TU,
QUE ENLAÇAS NOSS’ALMA A JESUS *
João
Eichbaum
Nós, os da missa das nove, aquela em que o padre
Abílio Sponchiado, com sua voz de barítono italiano, caminhando pela nave maior
da catedral e voltando de costas até a balaustrada, nos prometia o reino dos
céus, jamais nos libertaremos da melodia que, desde aqueles remotos novembros,
nos persegue: o hino da Medianeira. E nos persegue até negativamente, ou
talvez, principalmente por isso: no domingo da romaria não havia a missa das
crianças. Nosso programa dominical ficava riscado dos eventos religiosos.

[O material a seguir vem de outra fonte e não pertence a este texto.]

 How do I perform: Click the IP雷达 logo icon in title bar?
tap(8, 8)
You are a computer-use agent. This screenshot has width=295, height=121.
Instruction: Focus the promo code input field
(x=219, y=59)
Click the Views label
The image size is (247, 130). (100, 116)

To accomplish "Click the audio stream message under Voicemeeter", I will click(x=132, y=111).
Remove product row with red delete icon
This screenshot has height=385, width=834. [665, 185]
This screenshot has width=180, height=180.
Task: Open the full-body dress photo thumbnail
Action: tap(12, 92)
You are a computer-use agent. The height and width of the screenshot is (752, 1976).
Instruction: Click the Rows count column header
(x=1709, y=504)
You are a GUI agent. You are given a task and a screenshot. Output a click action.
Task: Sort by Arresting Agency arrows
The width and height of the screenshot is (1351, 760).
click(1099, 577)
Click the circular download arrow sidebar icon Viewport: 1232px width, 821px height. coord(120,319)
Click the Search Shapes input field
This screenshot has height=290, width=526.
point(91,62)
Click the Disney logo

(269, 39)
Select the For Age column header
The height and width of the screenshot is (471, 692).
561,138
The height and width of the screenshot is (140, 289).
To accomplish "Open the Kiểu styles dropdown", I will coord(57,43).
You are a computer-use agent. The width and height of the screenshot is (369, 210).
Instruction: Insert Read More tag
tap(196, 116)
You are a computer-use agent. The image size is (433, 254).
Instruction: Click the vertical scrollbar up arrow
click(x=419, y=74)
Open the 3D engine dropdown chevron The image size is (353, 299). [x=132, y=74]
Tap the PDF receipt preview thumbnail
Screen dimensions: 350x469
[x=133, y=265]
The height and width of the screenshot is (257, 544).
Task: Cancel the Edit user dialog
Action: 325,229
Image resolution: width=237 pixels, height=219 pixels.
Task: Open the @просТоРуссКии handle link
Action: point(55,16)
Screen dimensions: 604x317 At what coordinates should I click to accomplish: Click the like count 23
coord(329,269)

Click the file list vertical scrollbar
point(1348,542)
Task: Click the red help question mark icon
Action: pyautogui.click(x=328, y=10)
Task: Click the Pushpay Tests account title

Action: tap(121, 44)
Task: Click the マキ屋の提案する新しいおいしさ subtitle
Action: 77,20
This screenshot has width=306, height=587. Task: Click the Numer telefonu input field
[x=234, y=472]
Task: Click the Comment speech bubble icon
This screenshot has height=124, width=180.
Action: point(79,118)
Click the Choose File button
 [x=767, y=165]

Naqueles domingos, sempre em meados de novembro, nos
poucos anos em que foi coadjutor da catedral o padre Abílio tinha que se
preparar para a apresentação como “showman” do evento. Desde as oito horas havia
missas para os peregrinos que se concentravam na catedral. Vinham trens
especiais da serra e da fronteira, lotados de gente que tinha fé na Medianeira,
e que ia Avenida Rio Branco acima, esperando, na catedral, o início da
procissão.
E a melodia (sem violões e vozes desafinadas) entrava
pelos ouvidos e se cristalizava em algum lugar especial do cérebro, de tal
forma que, até hoje, jamais se decompôs.
Por essas coisas que o destino escreve e nos coloca
como personagens para executar o seu “script”, conheci o padre Jorge Zanchi. Aquele
bom velhinho, simpático, com voz de trovão e a cabeça dividida entre espaços
brilhantes e cabelos brancos, era vigário em Vale Vêneto. Naquele paraíso
escondido entre montanhas, varrido pelo vento norte de vez em quando, mas dono
de uma paisagem que não se deixa escabelar por qualquer vento, o padre Jorge pastoreava
as almas de buliçosos descendentes de italianos.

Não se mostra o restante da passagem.